* **Supplied material**
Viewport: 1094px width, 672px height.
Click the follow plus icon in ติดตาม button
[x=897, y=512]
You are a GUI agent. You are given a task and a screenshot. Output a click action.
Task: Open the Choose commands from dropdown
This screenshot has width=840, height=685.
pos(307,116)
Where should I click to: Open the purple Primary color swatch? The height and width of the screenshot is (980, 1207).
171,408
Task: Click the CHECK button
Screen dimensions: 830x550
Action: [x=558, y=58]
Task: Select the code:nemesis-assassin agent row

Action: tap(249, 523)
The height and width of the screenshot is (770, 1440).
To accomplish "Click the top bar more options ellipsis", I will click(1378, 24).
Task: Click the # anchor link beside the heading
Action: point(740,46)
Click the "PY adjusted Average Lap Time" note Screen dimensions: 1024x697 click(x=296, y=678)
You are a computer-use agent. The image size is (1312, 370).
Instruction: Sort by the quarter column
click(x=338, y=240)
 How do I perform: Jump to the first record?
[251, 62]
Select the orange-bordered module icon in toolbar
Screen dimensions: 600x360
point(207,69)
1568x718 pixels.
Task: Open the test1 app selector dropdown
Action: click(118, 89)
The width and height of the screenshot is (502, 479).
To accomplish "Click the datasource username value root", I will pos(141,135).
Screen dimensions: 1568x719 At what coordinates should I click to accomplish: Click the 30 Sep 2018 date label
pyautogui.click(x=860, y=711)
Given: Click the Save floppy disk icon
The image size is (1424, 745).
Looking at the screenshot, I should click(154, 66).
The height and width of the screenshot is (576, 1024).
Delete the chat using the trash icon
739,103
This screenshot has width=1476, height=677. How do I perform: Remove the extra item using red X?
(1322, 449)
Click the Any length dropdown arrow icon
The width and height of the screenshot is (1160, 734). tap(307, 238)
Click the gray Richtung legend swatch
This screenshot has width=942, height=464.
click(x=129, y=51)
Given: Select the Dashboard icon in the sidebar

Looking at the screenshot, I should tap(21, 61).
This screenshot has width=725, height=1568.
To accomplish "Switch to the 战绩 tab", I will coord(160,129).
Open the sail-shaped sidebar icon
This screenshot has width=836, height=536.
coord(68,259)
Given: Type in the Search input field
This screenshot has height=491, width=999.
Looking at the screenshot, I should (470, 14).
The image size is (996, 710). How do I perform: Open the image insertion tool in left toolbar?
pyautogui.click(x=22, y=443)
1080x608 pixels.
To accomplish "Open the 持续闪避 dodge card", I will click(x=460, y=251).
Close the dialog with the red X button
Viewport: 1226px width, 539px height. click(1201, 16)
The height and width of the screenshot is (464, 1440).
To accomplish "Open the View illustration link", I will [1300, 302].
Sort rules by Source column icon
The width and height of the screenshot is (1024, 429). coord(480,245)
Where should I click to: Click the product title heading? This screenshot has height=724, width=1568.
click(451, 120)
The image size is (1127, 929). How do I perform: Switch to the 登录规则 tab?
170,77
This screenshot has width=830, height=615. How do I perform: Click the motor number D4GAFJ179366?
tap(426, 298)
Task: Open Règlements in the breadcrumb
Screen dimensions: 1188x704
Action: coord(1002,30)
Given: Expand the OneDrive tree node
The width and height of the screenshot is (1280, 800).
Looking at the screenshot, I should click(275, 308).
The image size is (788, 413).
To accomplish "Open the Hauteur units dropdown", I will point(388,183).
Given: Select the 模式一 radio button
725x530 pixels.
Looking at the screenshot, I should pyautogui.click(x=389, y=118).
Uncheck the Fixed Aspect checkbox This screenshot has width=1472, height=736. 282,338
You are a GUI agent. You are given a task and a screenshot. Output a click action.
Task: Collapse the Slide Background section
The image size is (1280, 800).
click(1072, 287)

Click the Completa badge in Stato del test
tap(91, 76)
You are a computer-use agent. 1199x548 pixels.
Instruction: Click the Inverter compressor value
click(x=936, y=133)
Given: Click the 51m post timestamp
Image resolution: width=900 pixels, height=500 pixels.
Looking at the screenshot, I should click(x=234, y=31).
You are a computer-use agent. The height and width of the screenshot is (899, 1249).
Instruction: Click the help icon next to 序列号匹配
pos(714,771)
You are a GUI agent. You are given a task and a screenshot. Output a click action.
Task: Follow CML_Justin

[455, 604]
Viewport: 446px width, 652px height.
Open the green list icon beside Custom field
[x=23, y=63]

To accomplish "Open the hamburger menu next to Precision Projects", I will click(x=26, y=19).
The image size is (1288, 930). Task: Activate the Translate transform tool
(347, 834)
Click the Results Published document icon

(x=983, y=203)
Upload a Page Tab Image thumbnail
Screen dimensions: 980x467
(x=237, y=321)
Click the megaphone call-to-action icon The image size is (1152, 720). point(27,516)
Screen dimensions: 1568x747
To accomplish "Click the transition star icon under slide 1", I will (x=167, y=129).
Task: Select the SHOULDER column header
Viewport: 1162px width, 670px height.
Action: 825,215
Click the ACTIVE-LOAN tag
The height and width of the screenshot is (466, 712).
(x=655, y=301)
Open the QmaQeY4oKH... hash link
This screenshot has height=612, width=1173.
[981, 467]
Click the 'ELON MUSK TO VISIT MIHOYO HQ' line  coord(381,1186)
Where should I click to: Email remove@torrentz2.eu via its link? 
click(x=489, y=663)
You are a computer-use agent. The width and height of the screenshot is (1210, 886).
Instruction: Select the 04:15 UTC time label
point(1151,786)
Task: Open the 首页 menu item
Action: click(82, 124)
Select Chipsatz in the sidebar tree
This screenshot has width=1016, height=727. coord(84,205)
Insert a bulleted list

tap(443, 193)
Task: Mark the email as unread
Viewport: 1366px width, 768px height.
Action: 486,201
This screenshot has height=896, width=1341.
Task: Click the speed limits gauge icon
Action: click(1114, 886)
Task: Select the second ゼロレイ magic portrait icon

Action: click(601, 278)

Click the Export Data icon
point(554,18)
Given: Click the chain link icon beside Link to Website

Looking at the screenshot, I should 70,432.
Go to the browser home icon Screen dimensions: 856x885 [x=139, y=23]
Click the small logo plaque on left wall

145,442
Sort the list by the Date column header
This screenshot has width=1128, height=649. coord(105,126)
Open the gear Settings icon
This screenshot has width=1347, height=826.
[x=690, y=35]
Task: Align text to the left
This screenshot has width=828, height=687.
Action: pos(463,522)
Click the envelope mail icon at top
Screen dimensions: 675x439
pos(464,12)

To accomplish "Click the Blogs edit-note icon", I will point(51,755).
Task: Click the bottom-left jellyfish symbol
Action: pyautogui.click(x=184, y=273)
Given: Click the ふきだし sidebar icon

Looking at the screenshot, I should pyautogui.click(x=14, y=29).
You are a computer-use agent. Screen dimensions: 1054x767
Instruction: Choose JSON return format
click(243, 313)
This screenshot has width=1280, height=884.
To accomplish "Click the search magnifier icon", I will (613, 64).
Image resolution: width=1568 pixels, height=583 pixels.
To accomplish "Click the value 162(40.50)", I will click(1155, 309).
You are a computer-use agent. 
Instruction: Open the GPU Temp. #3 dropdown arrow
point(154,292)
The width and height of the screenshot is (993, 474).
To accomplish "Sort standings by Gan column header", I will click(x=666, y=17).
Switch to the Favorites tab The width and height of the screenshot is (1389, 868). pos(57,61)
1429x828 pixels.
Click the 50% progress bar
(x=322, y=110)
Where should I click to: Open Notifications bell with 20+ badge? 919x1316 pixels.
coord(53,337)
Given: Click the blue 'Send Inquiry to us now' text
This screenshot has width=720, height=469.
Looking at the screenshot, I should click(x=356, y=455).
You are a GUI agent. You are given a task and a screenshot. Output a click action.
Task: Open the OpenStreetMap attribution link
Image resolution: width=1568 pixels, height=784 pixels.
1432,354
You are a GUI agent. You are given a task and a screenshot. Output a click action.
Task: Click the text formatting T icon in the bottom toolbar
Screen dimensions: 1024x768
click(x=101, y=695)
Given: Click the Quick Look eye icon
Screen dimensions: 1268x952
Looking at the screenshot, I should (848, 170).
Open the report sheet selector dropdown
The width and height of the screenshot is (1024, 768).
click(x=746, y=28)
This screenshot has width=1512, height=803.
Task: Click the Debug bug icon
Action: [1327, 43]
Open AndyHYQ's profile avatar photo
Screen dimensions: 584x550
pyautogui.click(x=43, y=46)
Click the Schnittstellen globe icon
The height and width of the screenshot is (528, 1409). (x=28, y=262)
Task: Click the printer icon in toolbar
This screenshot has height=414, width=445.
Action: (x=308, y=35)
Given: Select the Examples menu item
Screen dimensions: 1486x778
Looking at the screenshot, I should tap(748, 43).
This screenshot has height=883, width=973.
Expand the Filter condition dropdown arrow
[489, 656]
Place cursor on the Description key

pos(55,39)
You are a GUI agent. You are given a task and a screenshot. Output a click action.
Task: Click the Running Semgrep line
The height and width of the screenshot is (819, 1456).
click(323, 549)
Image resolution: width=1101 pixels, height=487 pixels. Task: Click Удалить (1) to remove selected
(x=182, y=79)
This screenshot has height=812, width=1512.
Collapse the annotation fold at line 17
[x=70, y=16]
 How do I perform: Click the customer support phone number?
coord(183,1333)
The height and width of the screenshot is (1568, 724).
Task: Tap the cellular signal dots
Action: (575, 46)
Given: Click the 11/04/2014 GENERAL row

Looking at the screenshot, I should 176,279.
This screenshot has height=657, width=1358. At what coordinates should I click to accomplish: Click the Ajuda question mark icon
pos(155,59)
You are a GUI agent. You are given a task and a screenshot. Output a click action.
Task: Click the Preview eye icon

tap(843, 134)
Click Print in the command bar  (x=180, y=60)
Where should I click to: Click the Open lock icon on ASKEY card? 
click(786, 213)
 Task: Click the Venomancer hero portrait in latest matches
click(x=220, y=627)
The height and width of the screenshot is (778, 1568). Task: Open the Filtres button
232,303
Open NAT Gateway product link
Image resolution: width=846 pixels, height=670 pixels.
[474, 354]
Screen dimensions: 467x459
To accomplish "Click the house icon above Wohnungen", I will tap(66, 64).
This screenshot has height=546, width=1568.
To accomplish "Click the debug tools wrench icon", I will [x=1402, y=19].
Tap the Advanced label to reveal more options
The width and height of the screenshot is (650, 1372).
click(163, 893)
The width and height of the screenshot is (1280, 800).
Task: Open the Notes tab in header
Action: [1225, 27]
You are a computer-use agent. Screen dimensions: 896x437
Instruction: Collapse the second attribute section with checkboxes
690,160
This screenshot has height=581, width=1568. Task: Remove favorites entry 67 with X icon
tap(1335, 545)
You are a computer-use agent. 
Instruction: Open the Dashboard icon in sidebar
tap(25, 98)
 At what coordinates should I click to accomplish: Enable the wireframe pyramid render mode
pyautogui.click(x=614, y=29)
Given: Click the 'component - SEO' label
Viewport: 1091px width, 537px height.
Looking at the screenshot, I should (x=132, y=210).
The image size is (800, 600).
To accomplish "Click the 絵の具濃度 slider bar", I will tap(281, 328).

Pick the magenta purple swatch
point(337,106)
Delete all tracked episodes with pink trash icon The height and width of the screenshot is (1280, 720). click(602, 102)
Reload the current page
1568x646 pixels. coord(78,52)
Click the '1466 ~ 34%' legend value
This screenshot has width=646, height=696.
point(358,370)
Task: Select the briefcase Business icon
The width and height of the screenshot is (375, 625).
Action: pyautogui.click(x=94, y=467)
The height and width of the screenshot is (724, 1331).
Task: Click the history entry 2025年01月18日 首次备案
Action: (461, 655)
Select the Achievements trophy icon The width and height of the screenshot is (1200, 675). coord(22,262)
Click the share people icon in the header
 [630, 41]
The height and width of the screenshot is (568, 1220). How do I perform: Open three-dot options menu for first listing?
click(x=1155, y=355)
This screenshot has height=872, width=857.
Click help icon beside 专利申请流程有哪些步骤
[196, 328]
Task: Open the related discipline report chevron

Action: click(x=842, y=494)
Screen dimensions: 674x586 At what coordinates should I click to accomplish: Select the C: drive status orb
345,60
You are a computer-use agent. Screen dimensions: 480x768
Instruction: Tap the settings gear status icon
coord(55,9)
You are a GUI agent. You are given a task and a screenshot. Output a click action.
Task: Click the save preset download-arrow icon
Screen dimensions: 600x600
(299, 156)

* **What this task involves**
Starting from the records above, filter out all lines except those containing the word "text".

* **Your solution**
Task: Align text to the left
Given: Click the blue 'Send Inquiry to us now' text
Task: Click the text formatting T icon in the bottom toolbar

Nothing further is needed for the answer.